TRECHO:

###

Immanuel
Kant, grande filósofo alemão do século XVIII, afirmou que: “Tudo aquilo que não puder contar como fez,
não faça. Porque os motivos para não contar, são exatamente as razões para não
fazer”. Infelizmente existem atos na vida dos quais nos faltam maturidade
para evitar, ou quem sabe seja questão de conhecer um pouco melhor aquilo de
que somos capazes? O fato é que este texto será uma espécie de confidência de
um feito que sempre julguei irrevelável; algo que não sinto orgulho, porém, não
me arrependo...
Foi ato no qual jamais o teria
feito se tivesse o discernimento precedente de Kant, ou mesmo melhores
conceitos éticos de convivência. Minha ação não denegriu, empobreceu ou feriu
pessoas diretamente. Mas foi atitude deliberada que existiu unicamente em
proveito do meu anseio individual, em detrimento do restante da comunidade em
que convivo.
Era uma tarde de quinta-feira,
de um inverno incomum e preguiçoso. Eu seguia com minha vida rotineira de
sempre, que se resumia em escola, trabalho e leituras. Apenas uma ideia
permeava a mente e contrastava com a mesmice cotidiana: havia passado os
últimos dias arquitetando o plano que estava prestes a cometer. E precisamente
no meu horário de almoço, saí em busca de minha obtenção vergonhosa...

###

DADOS:
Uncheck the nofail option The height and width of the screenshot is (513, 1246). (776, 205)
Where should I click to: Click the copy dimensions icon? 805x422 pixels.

###

INSTRUÇÕES DA TAREFA: Segundo o trecho, a que século pertencia o filósofo Immanuel Kant?

A RESPOSTA: Ao século XVIII.